INVESTIGATIONS: The Secret Life of Clifford Irving

THE grand jury was sending out subpoenas like invitations to an enormous masked ball, with an improbable guest list, ranging from ex-convicts to publishing executives to members of Author Clifford Irving's sometimes exotic circle on the Balearic island of Ibiza. The Howard Hughes affair was turning into a still more absorbing drama, with among other things an emotionally fascinating subplot of adultery. The unmasking of the plot would come soon, it seemed—perhaps this week. When it does, Irving confided cryptically to a friend in Manhattan, "you'll be amazed at how simple it is."

Last week legal authorities in the U.S. and Switzerland were rapidly working to unravel the mysteries surrounding Irving's supposed "autobiography" of Howard Hughes. U.S. postal investigators were checking hotel records in Florida and other places to determine whether Irving ever met Hughes, as he claims, for more than 100 hours of talk. Other federal men pursued a lead that Irving may have needed money to pay off loan sharks of the Mafia family of Carlo Gambino. Meantime the Internal Revenue Service signed tax liens against all of Irving's 1971 earnings, including the $650,000 in publisher's advances to "H.R. Hughes" that the Irvings had banked in Zurich. Swiss officials issued warrants for the Irvings' arrest.

Objective:
Answer these questions from the Clifford Irving article:
1. On which Balearic island does Irving's circle live?
2. How many hours of talk does Irving claim he had with Hughes?
3. How much in publisher's advances did the Irvings bank in Zurich?
The records have no connection to the Clifford Irving article.

Information supplied:
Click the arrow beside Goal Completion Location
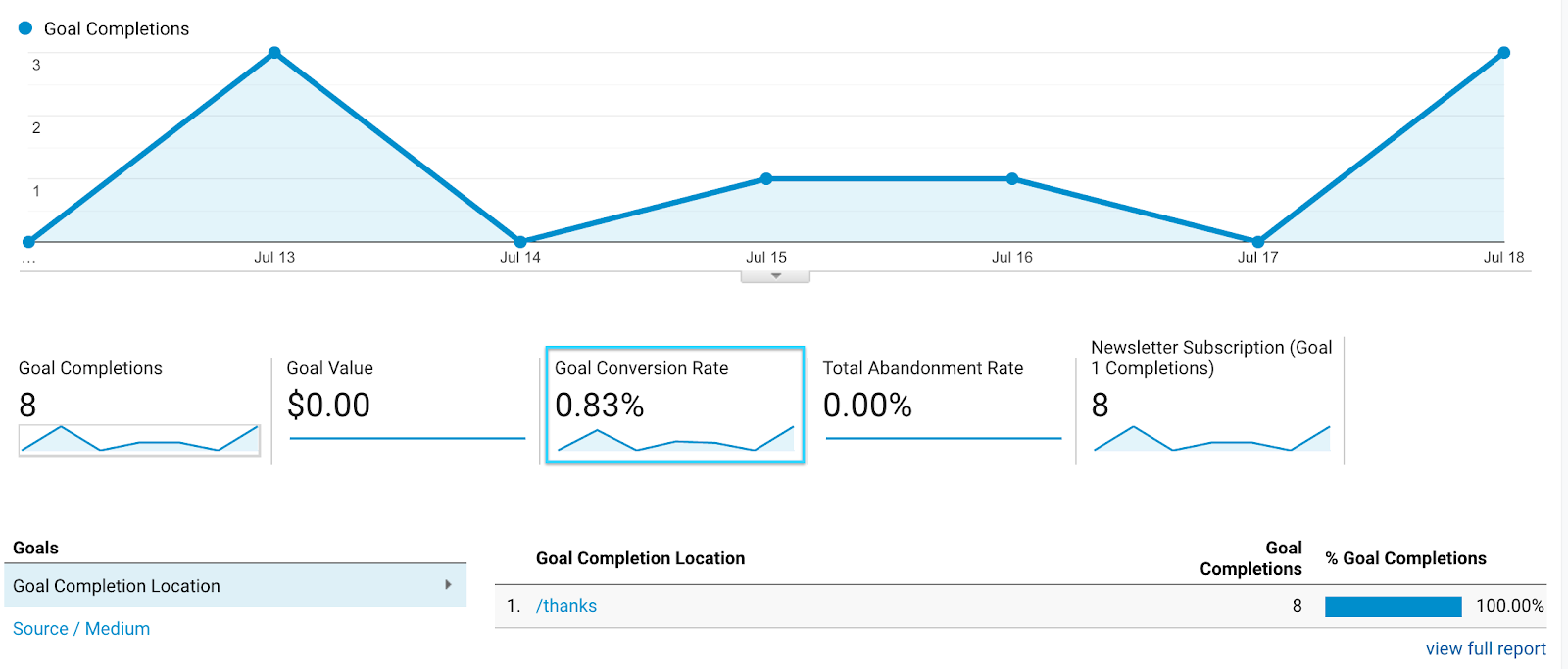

* * *

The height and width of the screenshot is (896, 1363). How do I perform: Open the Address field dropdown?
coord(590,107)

The output:
1. Ibiza
2. More than 100 hours
3. $650,000